Entries for finding text and elements
====================

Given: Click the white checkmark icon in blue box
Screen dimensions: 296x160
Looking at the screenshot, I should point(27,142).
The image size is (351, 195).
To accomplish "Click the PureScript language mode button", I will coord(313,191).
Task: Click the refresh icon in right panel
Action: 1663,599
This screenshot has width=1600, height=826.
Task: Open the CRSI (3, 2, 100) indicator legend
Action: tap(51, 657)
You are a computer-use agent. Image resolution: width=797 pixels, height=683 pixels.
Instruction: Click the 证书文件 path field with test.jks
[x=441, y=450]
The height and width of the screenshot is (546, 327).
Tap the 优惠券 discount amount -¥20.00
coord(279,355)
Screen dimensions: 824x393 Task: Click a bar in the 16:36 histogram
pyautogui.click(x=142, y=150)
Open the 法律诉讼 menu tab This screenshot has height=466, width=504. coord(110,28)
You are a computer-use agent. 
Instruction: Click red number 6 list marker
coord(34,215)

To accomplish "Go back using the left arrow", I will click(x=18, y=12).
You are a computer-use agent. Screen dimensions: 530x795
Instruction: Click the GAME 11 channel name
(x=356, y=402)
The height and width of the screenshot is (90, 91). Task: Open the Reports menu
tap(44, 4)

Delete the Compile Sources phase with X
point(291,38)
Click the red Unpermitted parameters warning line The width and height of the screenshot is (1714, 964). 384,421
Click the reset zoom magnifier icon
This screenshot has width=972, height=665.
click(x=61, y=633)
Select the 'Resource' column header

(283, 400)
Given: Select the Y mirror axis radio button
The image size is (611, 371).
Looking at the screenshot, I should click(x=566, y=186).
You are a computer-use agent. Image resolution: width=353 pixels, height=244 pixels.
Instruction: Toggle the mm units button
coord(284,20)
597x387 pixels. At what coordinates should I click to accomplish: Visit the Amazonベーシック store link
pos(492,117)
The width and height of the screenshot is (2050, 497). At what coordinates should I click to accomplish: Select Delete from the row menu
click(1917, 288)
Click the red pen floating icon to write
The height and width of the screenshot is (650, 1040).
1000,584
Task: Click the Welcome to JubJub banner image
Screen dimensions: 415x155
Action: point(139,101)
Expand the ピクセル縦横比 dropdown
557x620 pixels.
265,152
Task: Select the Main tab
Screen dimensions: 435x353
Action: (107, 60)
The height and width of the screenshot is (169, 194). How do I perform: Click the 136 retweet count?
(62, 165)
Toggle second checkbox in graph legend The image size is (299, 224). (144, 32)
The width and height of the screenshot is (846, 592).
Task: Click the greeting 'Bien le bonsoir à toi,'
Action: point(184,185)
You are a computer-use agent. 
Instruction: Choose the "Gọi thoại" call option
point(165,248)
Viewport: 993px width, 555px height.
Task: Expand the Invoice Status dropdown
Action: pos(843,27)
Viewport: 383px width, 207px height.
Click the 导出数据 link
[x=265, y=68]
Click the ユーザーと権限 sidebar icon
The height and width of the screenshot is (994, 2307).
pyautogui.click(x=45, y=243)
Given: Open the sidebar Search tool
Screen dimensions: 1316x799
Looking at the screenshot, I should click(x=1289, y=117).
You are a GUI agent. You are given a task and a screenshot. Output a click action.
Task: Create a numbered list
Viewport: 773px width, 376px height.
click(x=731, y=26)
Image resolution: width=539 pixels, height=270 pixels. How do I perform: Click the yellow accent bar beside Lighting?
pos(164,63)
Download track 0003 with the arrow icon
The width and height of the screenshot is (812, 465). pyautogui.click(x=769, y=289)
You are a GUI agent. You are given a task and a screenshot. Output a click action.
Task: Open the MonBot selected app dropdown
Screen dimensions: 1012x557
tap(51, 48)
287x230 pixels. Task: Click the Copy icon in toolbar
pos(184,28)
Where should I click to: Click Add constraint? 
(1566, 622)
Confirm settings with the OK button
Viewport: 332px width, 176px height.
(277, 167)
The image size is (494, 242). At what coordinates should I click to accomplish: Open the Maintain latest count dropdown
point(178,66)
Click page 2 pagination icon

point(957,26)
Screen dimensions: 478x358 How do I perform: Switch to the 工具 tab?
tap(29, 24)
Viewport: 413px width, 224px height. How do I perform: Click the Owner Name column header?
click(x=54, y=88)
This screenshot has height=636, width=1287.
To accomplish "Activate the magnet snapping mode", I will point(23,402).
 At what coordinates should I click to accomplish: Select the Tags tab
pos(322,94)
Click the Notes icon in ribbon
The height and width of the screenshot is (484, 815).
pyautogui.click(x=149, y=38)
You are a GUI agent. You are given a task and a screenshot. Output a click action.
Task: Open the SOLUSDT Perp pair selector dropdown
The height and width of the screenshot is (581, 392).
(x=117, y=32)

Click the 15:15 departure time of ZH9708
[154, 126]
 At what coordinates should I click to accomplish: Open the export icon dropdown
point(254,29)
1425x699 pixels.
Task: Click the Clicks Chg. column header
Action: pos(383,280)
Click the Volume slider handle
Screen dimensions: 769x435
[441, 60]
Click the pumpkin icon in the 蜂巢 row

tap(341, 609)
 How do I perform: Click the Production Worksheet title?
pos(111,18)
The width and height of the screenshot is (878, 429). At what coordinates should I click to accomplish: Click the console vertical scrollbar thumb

====================

Stated task
Pick out every line of the listing above that contains the word "header", and copy each one in full.

Worked solution
Select the 'Resource' column header
Viewport: 413px width, 224px height. How do I perform: Click the Owner Name column header?
Task: Click the Clicks Chg. column header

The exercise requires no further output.